The win-win real estate backup offer

Q: What is a good time frame to place on a backup offer if I want to stay in the loop but still create a short window for the seller to remove the offer that is first in line? –Diane

A: Let’s make sure we’re all on the same page, before I get to your question. What normally happens is that a buyer makes an offer to buy a home. Once the buyer and seller come to a meeting of the minds on the sale price and other terms, the seller signs the offer (or a counteroffer, if any were made) and makes it a binding contract.

In real estate, contracts are generally contingent on a number of conditions — the buyer often retains the right to back out of the contract pending the ability to secure financing, pending inspections, and pending the ability to secure homeowners insurance and title insurance. In an increasing number of cases these days, the buyer also makes an offer contingent on the ability to sell a home.

When a seller takes a backup offer, usually it is in the time frame between acceptance of the first-place offer and the time the buyer removes contingencies. In a normal case, that time frame runs anywhere from 15-20 days — although if the transaction envisioned is a short sale or if the buyer’s contingency involves the sale of the buyer’s own home, that time frame may run longer.
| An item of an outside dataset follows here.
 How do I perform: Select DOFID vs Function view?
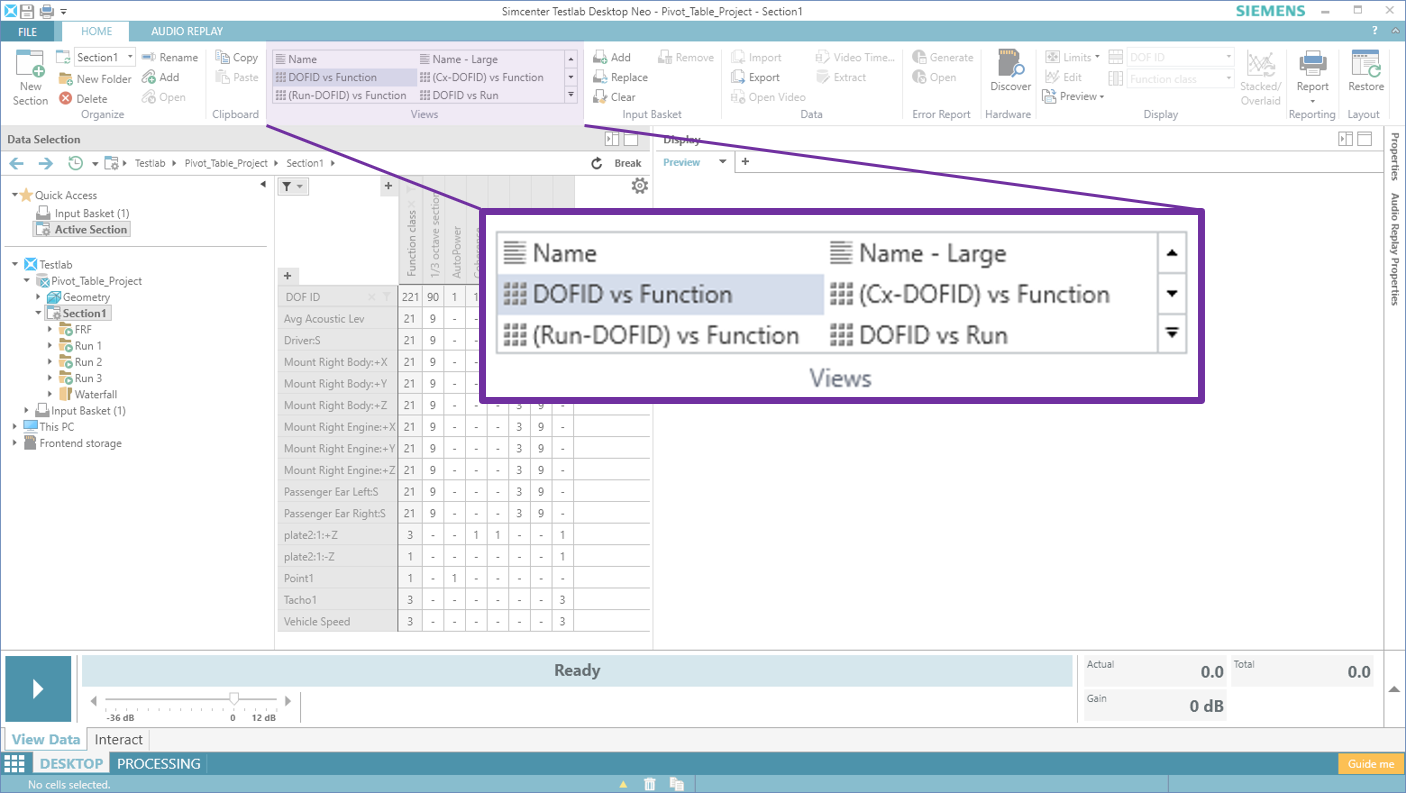332,77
Sometimes the backup offer is put in place, as in the case with many short sales, because the seller knows it may take a very long time — as long as three, six or eight months, sometimes longer — to obtain the bank approval needed for the short sale to proceed.
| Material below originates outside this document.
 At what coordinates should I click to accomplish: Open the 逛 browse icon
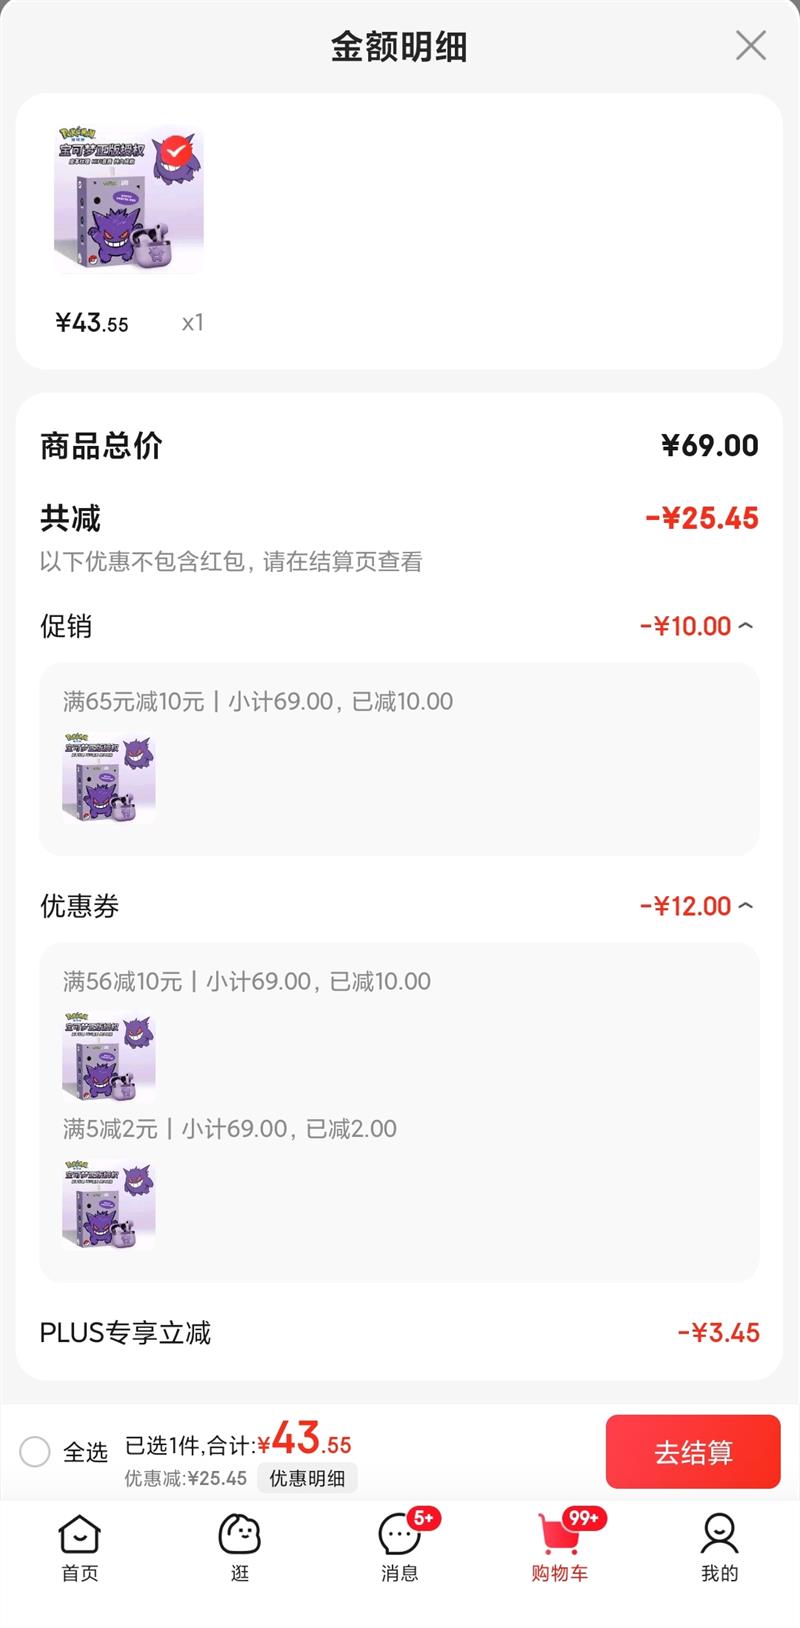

The seller puts a backup offer in place in order to hedge against the first-place buyer walking away during the long wait. In these cases, the backup offer should plan to be on hold for many weeks or months. And in the event the first-place offer walks away, there are possibly more weeks and months that may pass before the bank finally approves the contract — if it does approve the contract.

In "regular" transactions (i.e., non-short sales), it is rare that a backup offer ever gets put in first place. Rather than a backup offeror placing pressure on the seller to "remove" the first-place offer, a backup offer is usually used by the seller as a strategy to put pressure on the buyer who is in first place.

Sellers frequently, and legitimately, use backup offers to coerce the first-place buyer to actually perform — to close the deal, without requesting repairs or trying to renegotiate the price after the inspections or appraisal come in.

The mere fact that another qualified buyer is chomping at the bit to get the place, wanting it so much that that buyer actually wrote up an offer and got into contract, only works to make the place seem much more desirable than it was before.

Any qualms or concerns or buyer’s remorse magically disappears in the face of a backup offer; if the backup offer is for a higher price than the original, this effect is only amplified!

Not only does the first-place buyer’s emotional attachment skyrocket because someone else desperately wants what they have (or soon will), they also feel that they’ve gotten a great deal and are walking into homeownership with instant equity, as someone else is willing to pay more for the place than they are!

The long and the short of it is that if you make a backup offer, you should do so with no expectation that you’ll eventually get into contract. Hope, sure, but not expectation. And there’s nothing that you can do in particular to lean on the seller, except to offer a lot and cross your fingers.

If the property is not a short sale, you should expect to have an answer on your backup offer within the first-place buyer’s contingency period, roughly 10-20 days. If it is a short sale, it may take many moons to receive an answer, and there’s nothing you or anyone else can do to speed that up.